> [Given task] Copy out every line of the material below word for word, omitting the pictures.

> [Word and element locating data]
········

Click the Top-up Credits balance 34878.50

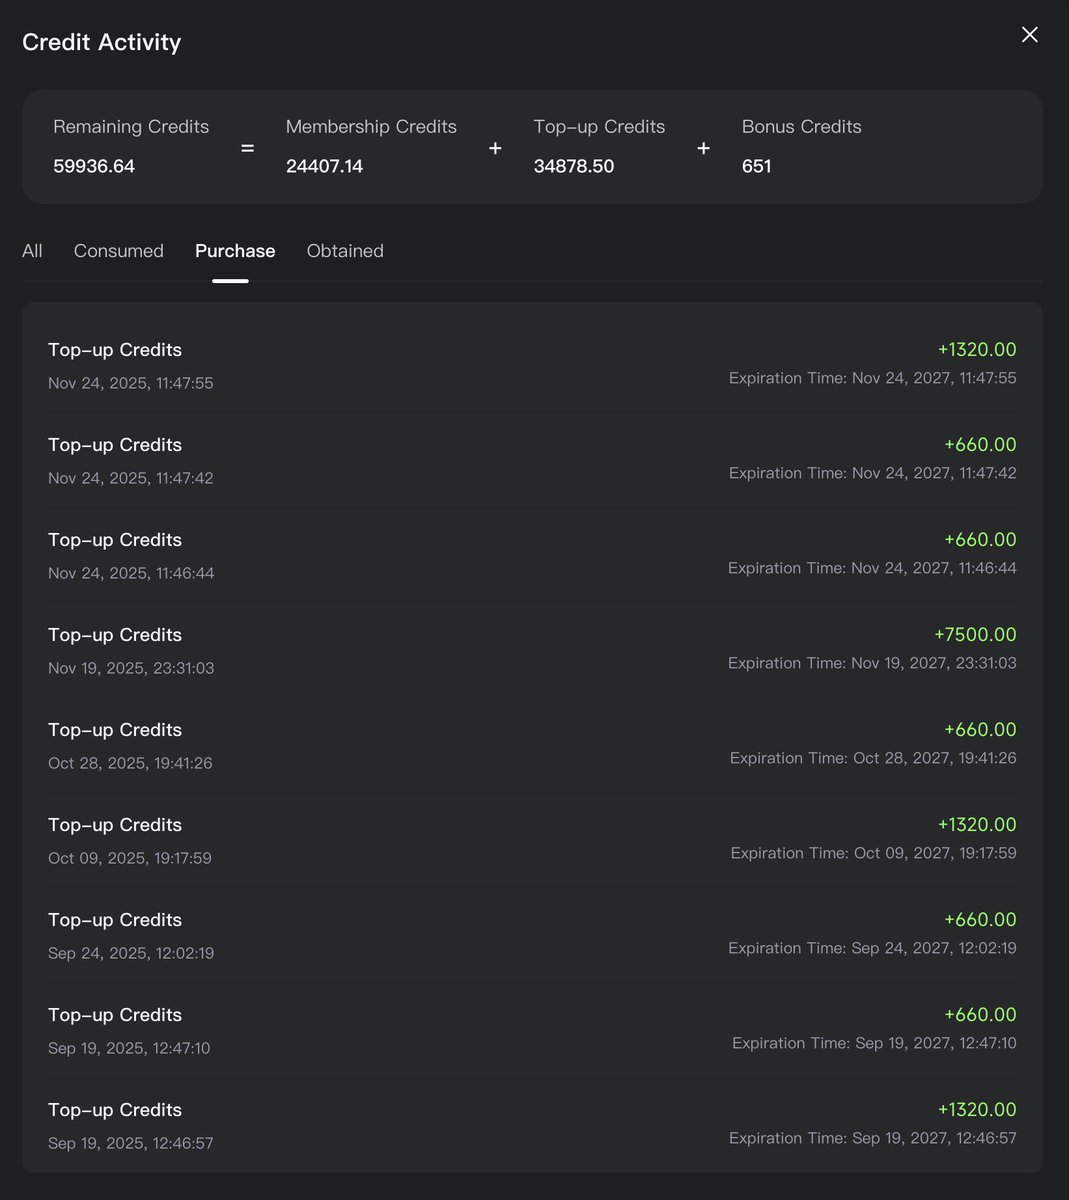point(574,166)
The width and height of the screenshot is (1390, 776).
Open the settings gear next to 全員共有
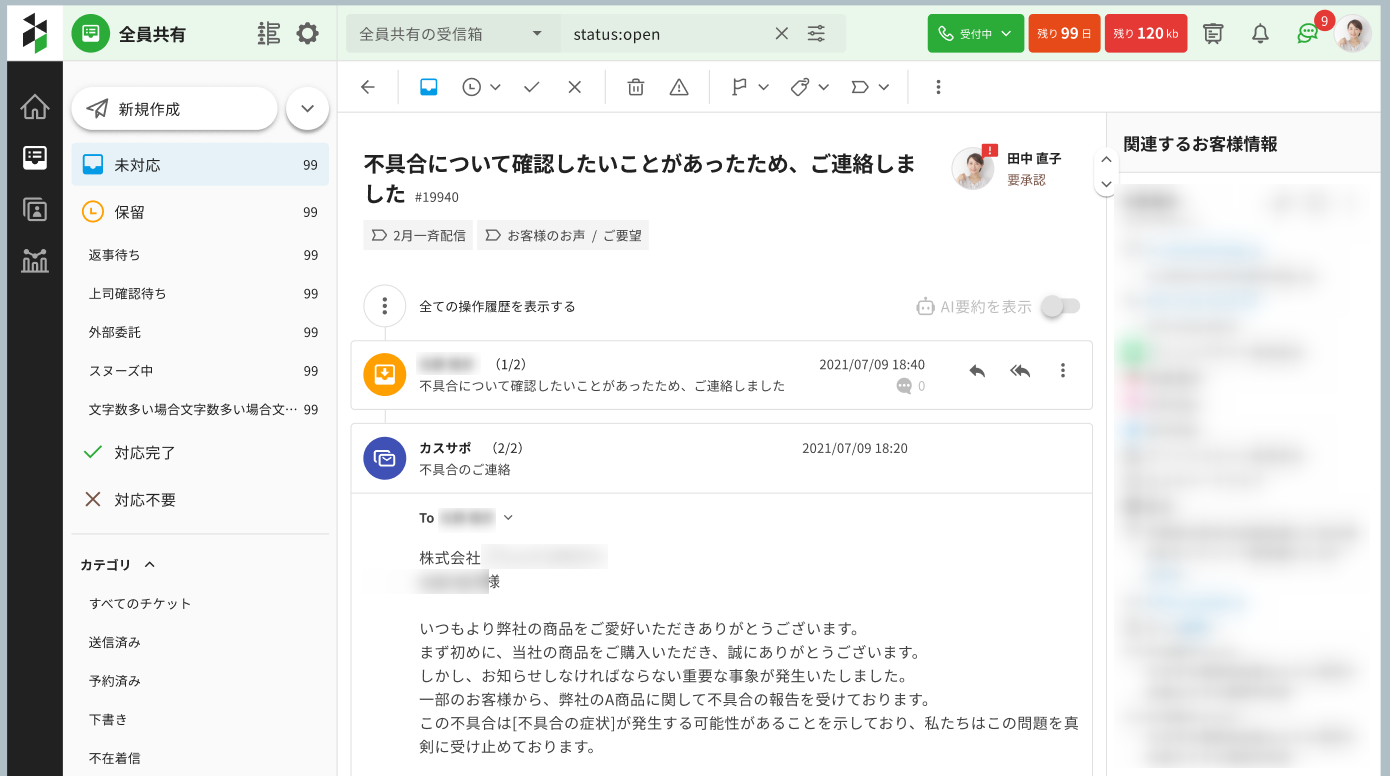point(307,33)
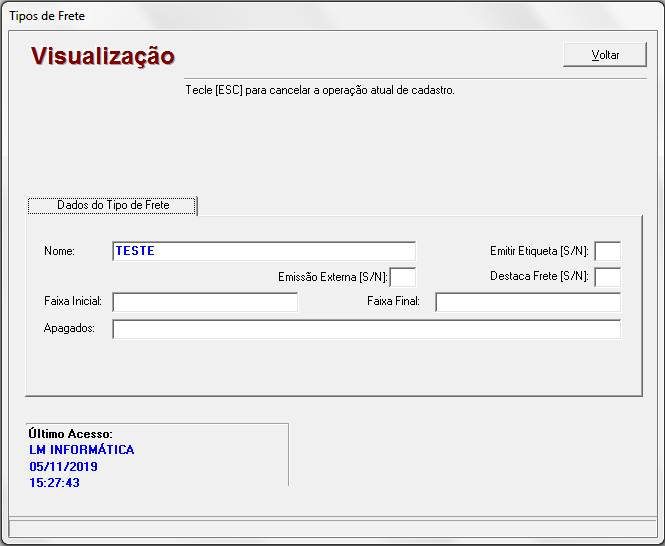
Task: Click the LM INFORMÁTICA user name
Action: (82, 450)
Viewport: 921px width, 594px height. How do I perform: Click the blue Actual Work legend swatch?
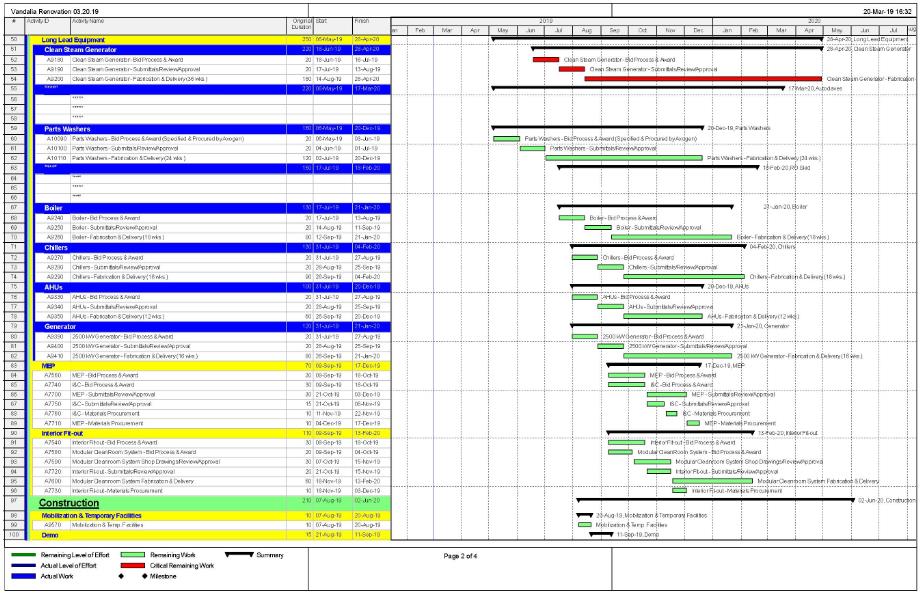[23, 577]
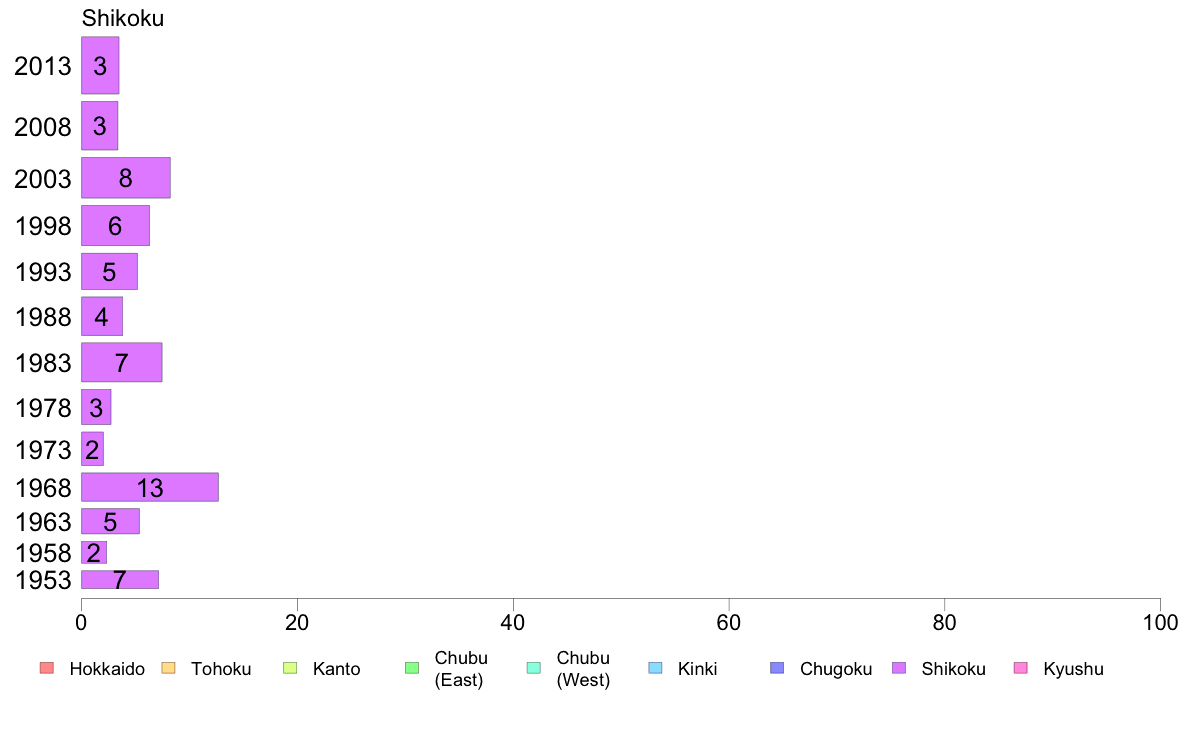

········

> [Result]
Click the Top-up Credits balance 34878.50

point(574,166)
The width and height of the screenshot is (1390, 776).
Open the settings gear next to 全員共有
point(307,33)
Task: Click the LM INFORMÁTICA user name
Action: (82, 450)
Viewport: 921px width, 594px height. How do I perform: Click the blue Actual Work legend swatch?
[23, 577]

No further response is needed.